The new formula allocates funding on three different levels. Each student gets a base grant between $6,947 and $8,289, depending on their grade level. Students who qualify as “high-needs” (English learner, low-income, foster child) will receive a supplemental grant, of 20 percent added to their base grant. Districts consisting of more than 55 percent high-needs students will be given a “concentration grant.” The concentration grant provides each high-needs student above the 55 percent threshold with an additional 50 percent of their supplemental grant money.
There are also provisions in the formula to ensure districts are held harmless by the new formula, avoiding wide fluctuations in funding.
LCFF will be implemented over the next eight years, and as with any sizeable change, there will be obstacles along the way. It is rare, however, that local school districts receive flexibility from Sacramento to serve their students. The Leadership Group urges all California communities to work diligently and patiently to implement this new initiative and to develop a complete system that makes antiquated funding methods a distant memory.

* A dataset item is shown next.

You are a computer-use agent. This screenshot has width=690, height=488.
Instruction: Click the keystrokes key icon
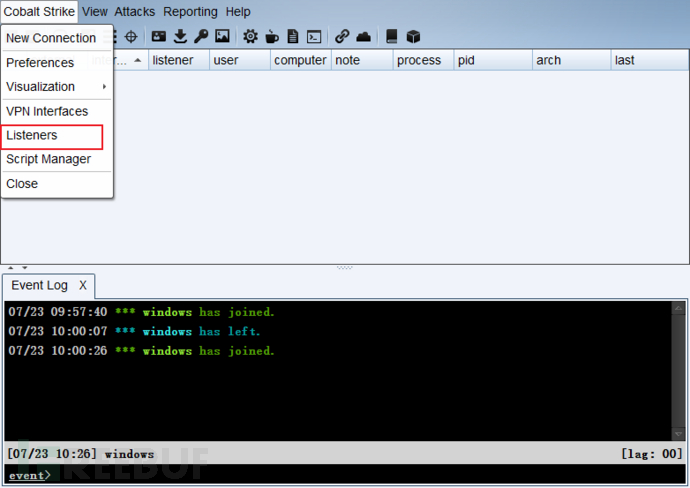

The new formula is unlike anything the state has experienced in the last 40 years in education policy. However, it is a reminder that the education funding “pie,” in both K-12 and higher education, is not growing at the necessary rate to develop our future workforce and to ensure high quality. If California is serious about closing the educational achievement gap, the state will need to take additional bold actions to develop a comprehensive birth-to-eight policy agenda and equally historic measures to stabilize and bolster our investments in our entire education pipeline.
Let’s hope this does not take another 40 years.